Rośnie dług Jukosu (aktl.)

Rośnie dług Jukosu (aktl.)

Dodano:   /  Zmieniono: 
Rosyjski koncern naftowy Jukos ma zwrócić kolejną ogromną sumę; tym razem, jak twierdzi Ministerstwo ds. Służb Podatkowych, chodzi o 98 mld rubli (3,37 mld USD) niezapłaconych podatków za rok 2001.
Według oficjalnego przedstawiciela ministerstwa, rezultaty kontroli przedstawiono Jukosowi w czwartek, dwa dni po tym, jak sąd nakazał mu spłatę zadłużenia podatkowego za rok 2000 - według obecnego kursu 3,43 mld dolarów.

Jeśli sąd uzna za zasadne również nowe roszczenia ministerstwa wobec Jukosu, firma ta zalegać będzie państwu 6,8 mld dolarów. Ministerstwo planuje przy tym kontrole za kolejne lata - 2003 i  2004.

Pierwszą reakcją na nowe żądania był gwałtowny spadek akcji Jukosu na rosyjskiej giełdzie MMWB; udziały koncernu błyskawicznie potaniały o 12,3 proc. Interfax opublikował depeszę o żądaniach ministerstwa dokładnie w tej samej minucie, w której zamknięto sesję na innej giełdzie - RTS.

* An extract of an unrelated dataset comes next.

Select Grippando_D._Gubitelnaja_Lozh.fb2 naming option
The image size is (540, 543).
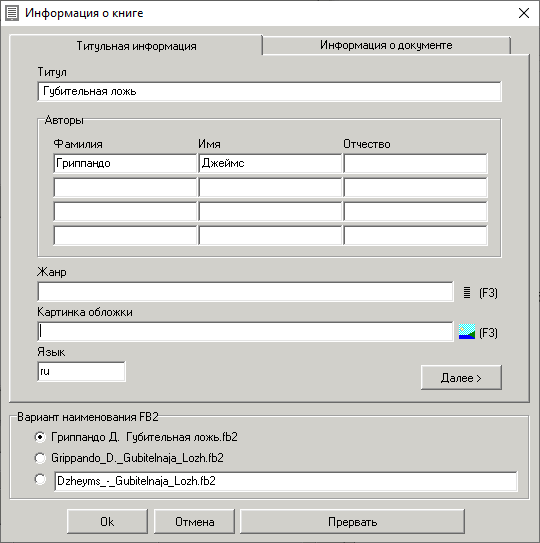[40, 458]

Rzecznik Jukosu Aleksandr Szadrin powiedział z kolei, że jego koncern nie otrzymał na razie na piśmie decyzji ministerstwa i  odmówił jej skomentowania.

Wcześniej w czwartek do głównej siedziby Jukosu przybyli przedstawiciele komornika, informując koncern, że zaległe podatki za rok 2000 powinny zostać zwrócone w ciągu pięciu dni. Sąd wystawił tymczasem tytuł wykonawczy, na podstawie którego Ministerstwo ds. Służb Podatkowych może żądać od banków przekazywania zawartości kont koncernu.

Jukos znajduje się w centrum skandalu od lipca ubiegłego roku, kiedy to do aresztu trafił jego główny bankier Płaton Lebiediew. Kilka miesięcy później aresztowano samego szefa koncernu Michaiła Chodorkowskiego, którego majątek wyceniany bywa na 8-15 mld dolarów.

Obaj są oskarżeni o przestępstwo prywatyzacyjne i nielegalne przejęcie 20-procentowego pakietu akcji przedsiębiorstwa chemicznego. Ciążą na nich także inne zarzuty, między innymi zarzut niepłacenia podatków i zignorowania wyroku sądowego. Obaj nie przyznają się do winy.

W czwartek obrona Chodorkowskiego i Lebiediewa oznajmiła, że  główny zarzut w ich sprawie - przestępstwo prywatyzacyjne -uległ o  północy przedawnieniu. Rosyjskie prawo przewiduje przedawnienie po  10 latach, jeżeli do tej pory nie zapadnie wyrok.

Proces Chodorkowskiego i Lebiediewa rozpoczął się 16 czerwca.